OK, the comparison to Bush 41 makes me wince, too. You are correct in recalling his underwhelming response to the collapse of the Soviet Bloc. As much as I disliked the man and his policies (as did 68% of the voters in 1992) there is no denying his failed presidency is being seen in a much more positive light due to the comparison with his son, who undoubtedly will "officially" be declared the worst president in history any day now.

I do hope Hagel can articulate his vision of federalism. The concept has been out of fashion for sometime now that Republicans have joined Democrats in believing that federal money and power can solve all our problems. You don't like gay marriage? Then don't marry a guy. You don't want gays to get married in your state? then live in a state that prohibits it. You don't want gays married anywhere? Then change the Constitution. That's how federalism works.

Your 11th commandment reference does not change the fact that Reagan did challenge Ford. Nor the fact that he took on the establishment again in 1980 against Bush 41. What you have to realize is that your support for Bush 43 is not support for a conservative. It is support for the establishment. After all, would a conservative embark on the biggest spending binge since LBJ? Would a conservative spearhead No Child Left Behind? Would he engage in nation building?

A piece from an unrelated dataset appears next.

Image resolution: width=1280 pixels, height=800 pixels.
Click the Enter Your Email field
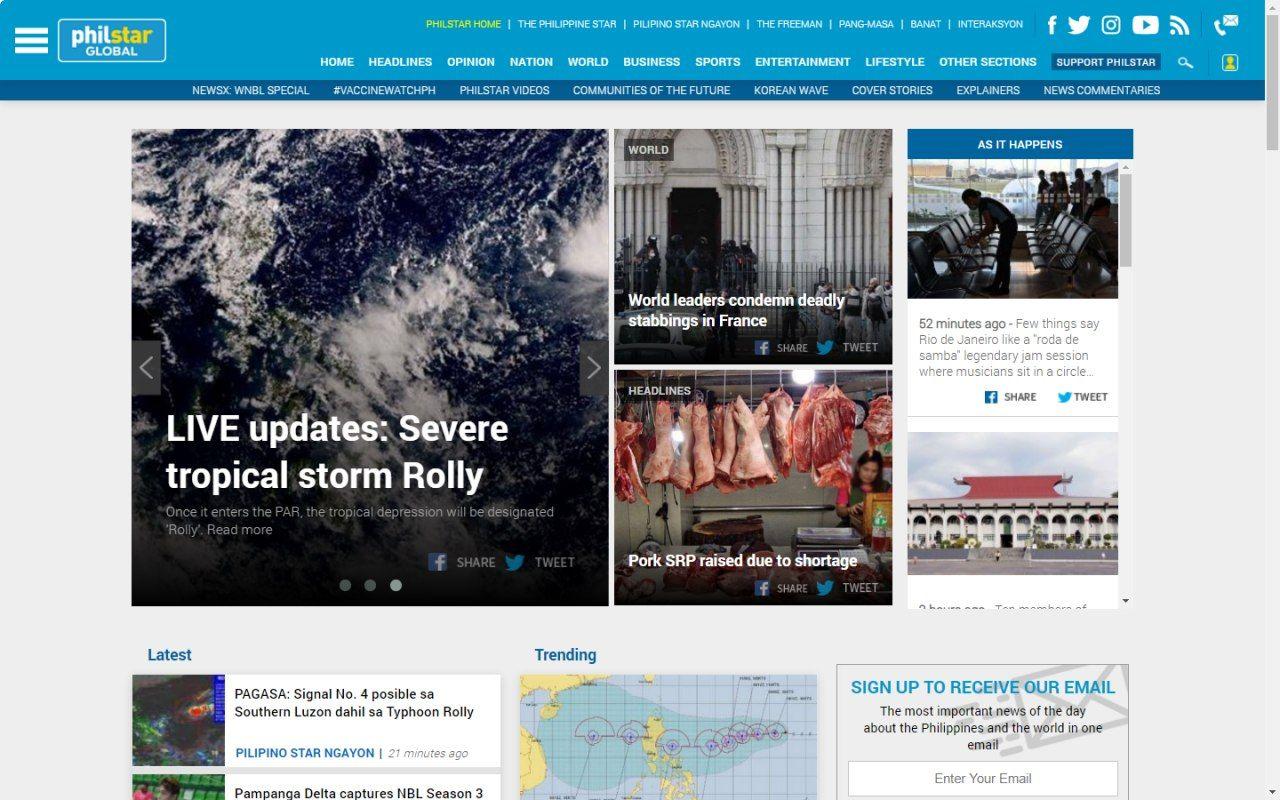point(982,778)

Reagan didn't. Case in point: After taking bad advice to insert Marine into the Lebanon civil war in which 243 Americans were killed, what did he do? He cut and ran. In other words, he made the right choice because he recognized they never should have been there in the first place. He was man enough to admit his error and protect American lives and interests. George W. Bush couldn't fill his jockstrap. As they say in Texas, GWB is all hat and no cattle.

ericpaddon said...

Reagan's cutting and running from Lebanon was a mistake. One of the few mistakes I hold him responsible for next to the bungled Iran initiative.

But my argument on Reagan re: Ford stands for a simple reason. Ronald Reagan did not attack Gerald Ford by borrowing from the rhetoric of the wackos in the Democratic party which Chuck Hagel has done on more occasions than I like to remember, including an asinine suggestion that the President should have met with Cindy Sheehan, a person who is nothing more than a traitor to the United States as far as I'm concerned.

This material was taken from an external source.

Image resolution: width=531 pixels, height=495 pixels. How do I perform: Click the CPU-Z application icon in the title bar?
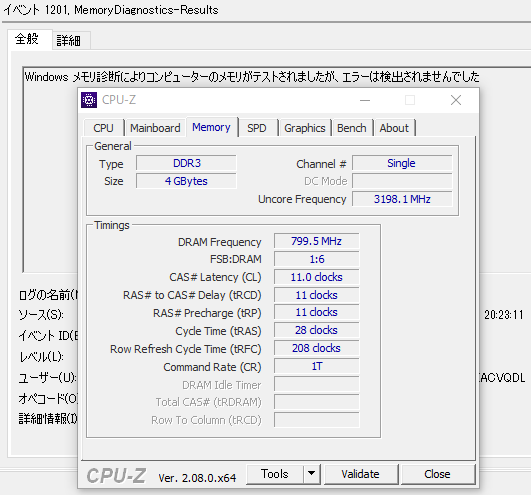tap(89, 100)
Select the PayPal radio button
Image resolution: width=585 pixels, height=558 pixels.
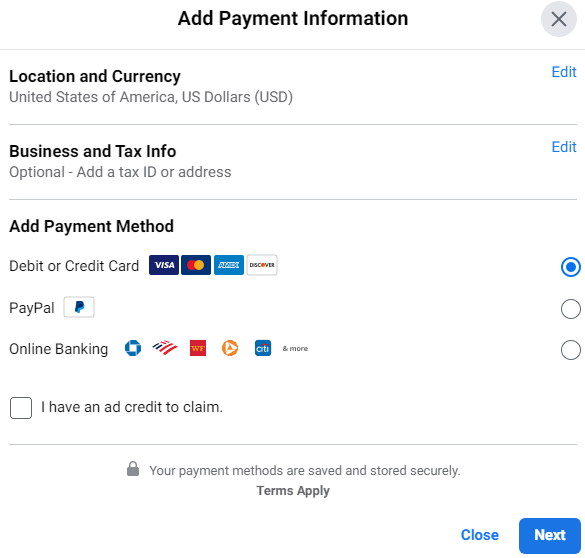pos(570,309)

Hagel also has called for giving the world's last Stalinist tyrant, Fidel Castro, a gift in his old age by lifting the embargo against his thug regime, which also puts him in the fine company of every other McGovernite extremist in the Democratic party. Which prompted a National Review columnist to note how Hagel has seemingly never met a despot he doesn't like. And I note with interest how Hagel also attracts support from all the anti-Israel people who believe in whitewashing Arab and Palestinian violence.

And as for calling George W. Bush the worst president, just where in the world are you ranking the Slickmeister, who is the true occupant of that position with Chuck's pal Jimmy Carter not far behind? Your answer will prove illuminating on that one, as it will offer a further reminder of Hagel's worthlessness to the rank and file GOP who believe in the principles of Ronald Reagan, of which Hagel represents a betrayal of the first order.

George W. Bush delivered on tax cuts (as Reagan did), delivered on quality appointments to the Supreme Court (surpassing Reagan who was only 1 for 3) and has made repeatedly good choices for other judges that Chuck Hagel has lacked the guts to stand up for by blasting the Democrats with the same fervor he displays for stabbing the President in the back (I guess Chuck doesn't want to run afoul of Harry and Hilary the next time he pushes for a bug-out from Iraq resolution that tells the troops they're incapable of getting the job done!). And on foreign policy, George W. Bush displayed leadership after 9/11 and a vision of what the War on Terror is about, which Hagel lacks completely except to make himself the favorite Republican of the Cindy Sheehans and Michael Moore crowd by borrowing their rhetoric at any grandstanding opportunity.